8 novembre 2013

Mon nom est Rouge, un sorso d'Oriente.

Rosso Plastica - Alberto Burri (1964)
Come messaggi in bottiglia, le emozioni che un creatore riesce ad esprimere in un profumo, arrivano forti e chiare a chi le sa cogliere. Intenso, così ho sentito Mon nom est Rouge al primo sniffo. Ho intuito subito che voleva parlarmi di un sentimento viscerale, forte, ma per capirlo fino in fondo sono andato a leggermi il bel romanzo del premio Nobel turco Orhan Pahmuk che ha ispirato Majda Bekkali. Pahmuk disegna un arazzo fitto, in cui ogni personaggio è come un filo di colore diverso che racconta il suo punto di vista della storia, quella di un omicidio. Le vere protagoniste però sono l'arte e la cultura islamica che si scontrano e si fondono a quelle occidentali. Parigina di origini nordafricane, Majda racconta che quelle pagine l'hanno toccata profondamente riportandola alle sue radici, così ha pensato di tradurle in un profumo. Forse per questo sentito comune in bilico fra oriente ed occidente Majda ha scelto di sviluppare con Cécile Zarokian la sua idea.

Quando ho provato per la prima volta Mon nom est Rouge, ero in compagnia di Majda e Cécile e ciò che mi ha colpito subito oltre a un sillage pazzesco, è stato un aroma familiare che non ho riconosciuto subito. Il bello del profumo è anche questo: a ciascuno racconta una storia intima e quindi unica. Mentre cerco di capire cos'è questo sentore familiare, Cécile mi spiega che ha usato le spezie per rendere l'idea del rosso e dell'oriente e che l'arancia che sento è data da una buona dose di elemì, una resina potente che mi piace per il suo tono pepato discreto e per la texture che mi fa sempre pensare alla linfa bianca e colloidale di certe piante. Distinguo chiaramente l'aspetto medicinale della cannella, il pepe rosa e il cardamomo mentre avverto appena la rosa turca solo grazie ai bagliori metallici che emana così surdosata di geraniolo. Il tono minerale dell'aldeide C12 MNA in testa però preannuncia già che la trama di questo arazzo si stringerà con un pizzico di crudeltà nei nodi fitti d'incenso e cashmeran avvolti da una nuvola tabaccata e animale vagamente retrò.

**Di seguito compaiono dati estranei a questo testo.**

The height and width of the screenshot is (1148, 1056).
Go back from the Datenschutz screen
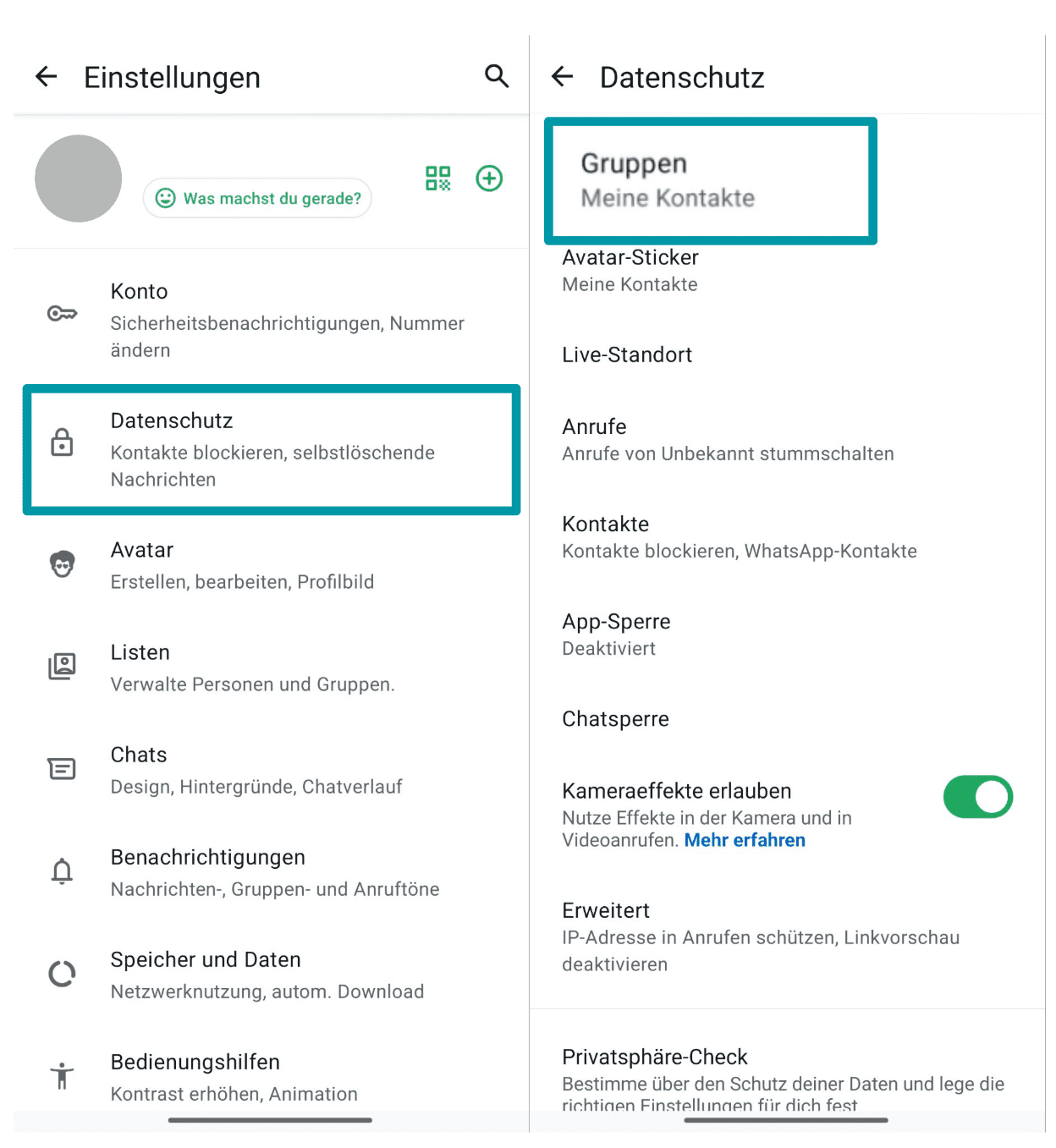563,77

Coppia al Tabarin - M. Dudovic (1901)
Ad un tratto eureka! Ecco il tono familiare, la sferzata iniziale agrumato-aromatica così rinvigorante, rossa di passione è il Campari! Ho capito il motivo per cui mi ricordava il Campari solo settimane dopo visitando una mostra sulla storia del Made in Italy. Gli ingredienti della ricetta originale di Gaspare Campari (1860) erano tutti li sotto al mio naso: il dittamo dal profumo agrumato, la cannella e la rosa, l' artemisia tagliente ed aromatica e l'amarezza balsamica della quassia. Finalmente potevo assolvere il mio naso. La similitudine non è poi così azzardata se si pensa che anticamente chi preparava distillati spesso confezionava pasticche, tonici, veleni e colonie. Purtroppo Cécile mi ha detto che non ha mai assaggiato un Campari così ho promesso di rimediare alla prossima occasione, brindando al vigore che questo sorso d'oriente mi regala ogni volta.